Data under study:
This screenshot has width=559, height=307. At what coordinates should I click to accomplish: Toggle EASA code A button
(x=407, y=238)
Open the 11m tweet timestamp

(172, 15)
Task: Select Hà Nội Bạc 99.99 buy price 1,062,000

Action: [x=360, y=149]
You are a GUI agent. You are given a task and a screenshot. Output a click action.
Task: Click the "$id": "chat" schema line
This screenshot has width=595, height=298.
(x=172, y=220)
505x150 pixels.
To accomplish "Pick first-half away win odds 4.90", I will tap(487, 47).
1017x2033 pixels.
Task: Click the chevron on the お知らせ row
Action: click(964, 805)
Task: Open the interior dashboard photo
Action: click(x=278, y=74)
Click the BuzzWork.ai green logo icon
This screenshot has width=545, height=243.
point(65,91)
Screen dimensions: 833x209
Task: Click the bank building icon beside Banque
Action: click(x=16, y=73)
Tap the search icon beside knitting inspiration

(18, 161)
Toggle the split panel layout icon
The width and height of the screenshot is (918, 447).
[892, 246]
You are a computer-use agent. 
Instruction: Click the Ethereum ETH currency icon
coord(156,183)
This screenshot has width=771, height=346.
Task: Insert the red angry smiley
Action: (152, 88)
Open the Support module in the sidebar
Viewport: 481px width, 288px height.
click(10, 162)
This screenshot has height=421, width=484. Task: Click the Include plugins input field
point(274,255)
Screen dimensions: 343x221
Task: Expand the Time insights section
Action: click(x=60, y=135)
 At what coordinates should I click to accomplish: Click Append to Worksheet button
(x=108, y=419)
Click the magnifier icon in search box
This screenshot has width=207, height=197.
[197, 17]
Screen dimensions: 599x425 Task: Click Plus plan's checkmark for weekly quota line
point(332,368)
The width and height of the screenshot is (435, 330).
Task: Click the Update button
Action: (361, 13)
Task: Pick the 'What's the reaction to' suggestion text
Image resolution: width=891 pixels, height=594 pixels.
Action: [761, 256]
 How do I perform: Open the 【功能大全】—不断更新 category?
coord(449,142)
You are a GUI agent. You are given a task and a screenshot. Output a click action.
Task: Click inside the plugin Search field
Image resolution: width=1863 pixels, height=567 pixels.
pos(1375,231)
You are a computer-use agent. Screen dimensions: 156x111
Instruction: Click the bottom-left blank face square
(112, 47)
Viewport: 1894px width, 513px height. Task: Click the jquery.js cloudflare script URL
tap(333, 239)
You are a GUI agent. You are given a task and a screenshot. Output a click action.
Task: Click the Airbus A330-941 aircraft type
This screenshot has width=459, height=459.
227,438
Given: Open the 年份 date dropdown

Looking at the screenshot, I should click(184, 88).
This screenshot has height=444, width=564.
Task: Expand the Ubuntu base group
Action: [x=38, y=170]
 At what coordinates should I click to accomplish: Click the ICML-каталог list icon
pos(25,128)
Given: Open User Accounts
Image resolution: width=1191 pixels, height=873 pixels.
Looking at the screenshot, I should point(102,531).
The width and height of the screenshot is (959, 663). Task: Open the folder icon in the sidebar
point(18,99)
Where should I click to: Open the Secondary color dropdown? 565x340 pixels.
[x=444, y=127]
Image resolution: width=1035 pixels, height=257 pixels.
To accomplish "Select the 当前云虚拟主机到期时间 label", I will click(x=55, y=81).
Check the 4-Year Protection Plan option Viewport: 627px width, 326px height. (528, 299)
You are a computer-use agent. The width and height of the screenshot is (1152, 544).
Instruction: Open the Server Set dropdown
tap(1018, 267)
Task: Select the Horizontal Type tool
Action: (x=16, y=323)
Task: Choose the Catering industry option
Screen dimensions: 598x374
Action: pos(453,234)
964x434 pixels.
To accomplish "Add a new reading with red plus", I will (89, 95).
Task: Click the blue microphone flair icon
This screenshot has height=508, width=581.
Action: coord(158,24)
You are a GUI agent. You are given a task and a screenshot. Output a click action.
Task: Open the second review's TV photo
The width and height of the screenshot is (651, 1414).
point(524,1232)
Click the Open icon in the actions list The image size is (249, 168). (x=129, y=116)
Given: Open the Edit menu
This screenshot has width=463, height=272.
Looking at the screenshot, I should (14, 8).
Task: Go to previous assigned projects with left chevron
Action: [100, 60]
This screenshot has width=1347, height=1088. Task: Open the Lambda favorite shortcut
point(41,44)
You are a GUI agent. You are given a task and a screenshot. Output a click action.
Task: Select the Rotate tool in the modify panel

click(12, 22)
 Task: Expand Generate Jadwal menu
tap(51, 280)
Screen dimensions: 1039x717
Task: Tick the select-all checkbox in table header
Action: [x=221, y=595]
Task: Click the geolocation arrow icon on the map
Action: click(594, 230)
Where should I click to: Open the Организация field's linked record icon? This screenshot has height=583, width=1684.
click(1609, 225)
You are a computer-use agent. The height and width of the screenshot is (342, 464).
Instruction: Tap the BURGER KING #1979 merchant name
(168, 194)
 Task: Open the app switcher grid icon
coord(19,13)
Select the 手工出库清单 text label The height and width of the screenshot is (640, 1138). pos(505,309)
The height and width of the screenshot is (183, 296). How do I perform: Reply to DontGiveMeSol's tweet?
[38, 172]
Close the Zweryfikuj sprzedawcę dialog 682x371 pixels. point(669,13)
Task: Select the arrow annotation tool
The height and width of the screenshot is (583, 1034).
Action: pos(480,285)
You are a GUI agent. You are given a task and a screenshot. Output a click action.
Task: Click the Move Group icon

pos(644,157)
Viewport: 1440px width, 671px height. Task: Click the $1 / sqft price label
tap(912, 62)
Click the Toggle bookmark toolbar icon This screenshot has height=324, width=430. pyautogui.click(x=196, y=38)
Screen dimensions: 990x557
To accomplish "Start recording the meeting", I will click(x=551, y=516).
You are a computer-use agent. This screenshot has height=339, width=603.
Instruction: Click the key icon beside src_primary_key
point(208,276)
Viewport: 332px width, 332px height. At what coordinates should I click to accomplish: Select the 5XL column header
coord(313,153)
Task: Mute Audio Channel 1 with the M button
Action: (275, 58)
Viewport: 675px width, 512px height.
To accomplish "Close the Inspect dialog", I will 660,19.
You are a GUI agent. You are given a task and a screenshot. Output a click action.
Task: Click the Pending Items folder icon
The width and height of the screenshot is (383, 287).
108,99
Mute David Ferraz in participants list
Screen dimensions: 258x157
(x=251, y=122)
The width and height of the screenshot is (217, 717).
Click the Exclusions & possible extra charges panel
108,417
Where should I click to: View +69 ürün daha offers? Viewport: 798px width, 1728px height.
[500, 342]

Exercise aim: The data above is to be restated line for line, word for word.

Answer box:
This screenshot has width=559, height=307. At what coordinates should I click to accomplish: Toggle EASA code A button
(x=407, y=238)
Open the 11m tweet timestamp

(172, 15)
Task: Select Hà Nội Bạc 99.99 buy price 1,062,000

Action: [x=360, y=149]
You are a GUI agent. You are given a task and a screenshot. Output a click action.
Task: Click the "$id": "chat" schema line
This screenshot has width=595, height=298.
(x=172, y=220)
505x150 pixels.
To accomplish "Pick first-half away win odds 4.90", I will tap(487, 47).
1017x2033 pixels.
Task: Click the chevron on the お知らせ row
Action: click(964, 805)
Task: Open the interior dashboard photo
Action: click(x=278, y=74)
Click the BuzzWork.ai green logo icon
This screenshot has width=545, height=243.
point(65,91)
Screen dimensions: 833x209
Task: Click the bank building icon beside Banque
Action: click(x=16, y=73)
Tap the search icon beside knitting inspiration

(18, 161)
Toggle the split panel layout icon
The width and height of the screenshot is (918, 447).
[892, 246]
You are a computer-use agent. 
Instruction: Click the Ethereum ETH currency icon
coord(156,183)
This screenshot has width=771, height=346.
Task: Insert the red angry smiley
Action: (152, 88)
Open the Support module in the sidebar
Viewport: 481px width, 288px height.
click(10, 162)
This screenshot has height=421, width=484. Task: Click the Include plugins input field
point(274,255)
Screen dimensions: 343x221
Task: Expand the Time insights section
Action: click(x=60, y=135)
 At what coordinates should I click to accomplish: Click Append to Worksheet button
(x=108, y=419)
Click the magnifier icon in search box
This screenshot has width=207, height=197.
[197, 17]
Screen dimensions: 599x425 Task: Click Plus plan's checkmark for weekly quota line
point(332,368)
The width and height of the screenshot is (435, 330).
Task: Click the Update button
Action: (361, 13)
Task: Pick the 'What's the reaction to' suggestion text
Image resolution: width=891 pixels, height=594 pixels.
Action: [761, 256]
 How do I perform: Open the 【功能大全】—不断更新 category?
coord(449,142)
You are a GUI agent. You are given a task and a screenshot. Output a click action.
Task: Click inside the plugin Search field
Image resolution: width=1863 pixels, height=567 pixels.
pos(1375,231)
You are a computer-use agent. Screen dimensions: 156x111
Instruction: Click the bottom-left blank face square
(112, 47)
Viewport: 1894px width, 513px height. Task: Click the jquery.js cloudflare script URL
tap(333, 239)
You are a GUI agent. You are given a task and a screenshot. Output a click action.
Task: Click the Airbus A330-941 aircraft type
This screenshot has width=459, height=459.
227,438
Given: Open the 年份 date dropdown

Looking at the screenshot, I should click(184, 88).
This screenshot has height=444, width=564.
Task: Expand the Ubuntu base group
Action: [x=38, y=170]
 At what coordinates should I click to accomplish: Click the ICML-каталог list icon
pos(25,128)
Given: Open User Accounts
Image resolution: width=1191 pixels, height=873 pixels.
Looking at the screenshot, I should point(102,531).
The width and height of the screenshot is (959, 663). Task: Open the folder icon in the sidebar
point(18,99)
Where should I click to: Open the Secondary color dropdown? 565x340 pixels.
[x=444, y=127]
Image resolution: width=1035 pixels, height=257 pixels.
To accomplish "Select the 当前云虚拟主机到期时间 label", I will click(x=55, y=81).
Check the 4-Year Protection Plan option Viewport: 627px width, 326px height. (528, 299)
You are a computer-use agent. The width and height of the screenshot is (1152, 544).
Instruction: Open the Server Set dropdown
tap(1018, 267)
Task: Select the Horizontal Type tool
Action: (x=16, y=323)
Task: Choose the Catering industry option
Screen dimensions: 598x374
Action: pos(453,234)
964x434 pixels.
To accomplish "Add a new reading with red plus", I will (89, 95).
Task: Click the blue microphone flair icon
This screenshot has height=508, width=581.
Action: coord(158,24)
You are a GUI agent. You are given a task and a screenshot. Output a click action.
Task: Open the second review's TV photo
The width and height of the screenshot is (651, 1414).
point(524,1232)
Click the Open icon in the actions list The image size is (249, 168). (x=129, y=116)
Given: Open the Edit menu
This screenshot has width=463, height=272.
Looking at the screenshot, I should (14, 8).
Task: Go to previous assigned projects with left chevron
Action: [100, 60]
This screenshot has width=1347, height=1088. Task: Open the Lambda favorite shortcut
point(41,44)
You are a GUI agent. You are given a task and a screenshot. Output a click action.
Task: Select the Rotate tool in the modify panel

click(12, 22)
 Task: Expand Generate Jadwal menu
tap(51, 280)
Screen dimensions: 1039x717
Task: Tick the select-all checkbox in table header
Action: [x=221, y=595]
Task: Click the geolocation arrow icon on the map
Action: click(594, 230)
Where should I click to: Open the Организация field's linked record icon? This screenshot has height=583, width=1684.
click(1609, 225)
You are a computer-use agent. The height and width of the screenshot is (342, 464).
Instruction: Tap the BURGER KING #1979 merchant name
(168, 194)
 Task: Open the app switcher grid icon
coord(19,13)
Select the 手工出库清单 text label The height and width of the screenshot is (640, 1138). pos(505,309)
The height and width of the screenshot is (183, 296). How do I perform: Reply to DontGiveMeSol's tweet?
[38, 172]
Close the Zweryfikuj sprzedawcę dialog 682x371 pixels. point(669,13)
Task: Select the arrow annotation tool
The height and width of the screenshot is (583, 1034).
Action: pos(480,285)
You are a GUI agent. You are given a task and a screenshot. Output a click action.
Task: Click the Move Group icon

pos(644,157)
Viewport: 1440px width, 671px height. Task: Click the $1 / sqft price label
tap(912, 62)
Click the Toggle bookmark toolbar icon This screenshot has height=324, width=430. pyautogui.click(x=196, y=38)
Screen dimensions: 990x557
To accomplish "Start recording the meeting", I will click(x=551, y=516).
You are a computer-use agent. This screenshot has height=339, width=603.
Instruction: Click the key icon beside src_primary_key
point(208,276)
Viewport: 332px width, 332px height. At what coordinates should I click to accomplish: Select the 5XL column header
coord(313,153)
Task: Mute Audio Channel 1 with the M button
Action: (275, 58)
Viewport: 675px width, 512px height.
To accomplish "Close the Inspect dialog", I will 660,19.
You are a GUI agent. You are given a task and a screenshot. Output a click action.
Task: Click the Pending Items folder icon
The width and height of the screenshot is (383, 287).
108,99
Mute David Ferraz in participants list
Screen dimensions: 258x157
(x=251, y=122)
The width and height of the screenshot is (217, 717).
Click the Exclusions & possible extra charges panel
108,417
Where should I click to: View +69 ürün daha offers? Viewport: 798px width, 1728px height.
[500, 342]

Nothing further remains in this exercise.